We studied the construction of fusion protein TAT-RIG-I-GFP prokaryotic expression vector and verified the function of TAT in transmembrane delivery. First, four pairs of specific primers were designed, and the RIG-I gene of Mallard Duck (Anas platyrhynchos) was cloned. Then, the pET-TAT-RIG-I-GFP and pET-RIG-I-GFP prokaryotic expression vectors were constructed. Meanwhile, they were converted to E. coli BL21 (DE3), which were induced to be expressed after culture. After the purification of His-60 nickel affinity chromatography column and the identification of SDS-PAGE, the purified TAT-RIG-I-GFP and RIG-I-GFP proteins were incubated to DF-1 cells. Finally, fluorescence microscopy was used to observe whether the corresponding fluorescence was produced in DF-1 cells. The results showed that pET-TAT-RIG-I-GFP fusion with TAT showed obvious green fluorescence in DF-1 cells. However, the pET-RIG-I-GFP without TAT cannot display green fluorescence. This shows that TAT-fused protein have successfully delivered DF-1 cells and play a key role in transmembrane delivery. In conclusion, these results provide a solid material basis for further study of antiviral drugs in poultry.
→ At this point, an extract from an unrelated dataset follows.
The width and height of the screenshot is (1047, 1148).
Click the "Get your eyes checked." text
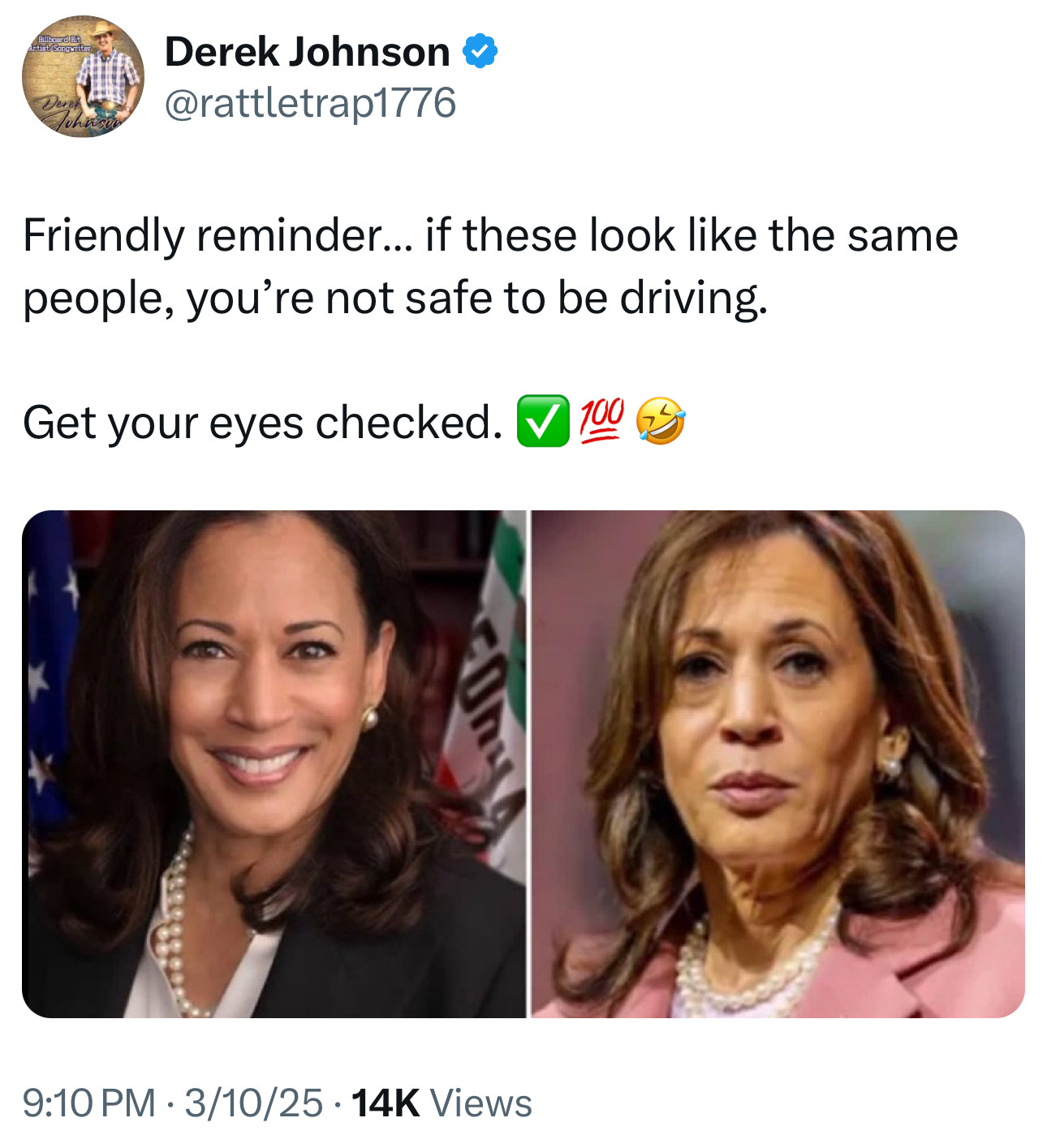pos(262,423)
本研究旨在探讨融合蛋白TAT-RIG-I-GFP 原核表达载体的构建并验证TAT 在跨膜递送中的作用。首先设计了4 对特异性引物, 克隆了绿头鸭Anas platyrhynchos RIG-I 基因, 构建了pET-TAT-RIG-I-GFP 和pET-RIG-I-GFP 原核表达载体;转化至感受态DE3 细胞,经IPTG 诱导表达,利用His60 镍亲和层析柱纯化,进行SDS-PAGE;然后,将纯化后的上述两种表达蛋白分别孵育DF-1 细胞;最后利用荧光显微镜观察是否在DF-1细胞产生相应的荧光。结果证实,携带有TAT 的pET-TAT-RIG-I-GFP 融合蛋白在DF-1 细胞中显示出明显的绿色荧光;而不具有TAT 的pET-RIG-I-GFP 蛋白却不能显示绿色荧光。这表明携带TAT 的融合蛋白已成功进入DF-1细胞,并在跨膜递送过程中发挥了关键作用。上述为进一步研制家禽的抗病毒药物奠定了基础。.
Keywords: RIG-I; TAT; fusion protein; transmembrane delivery.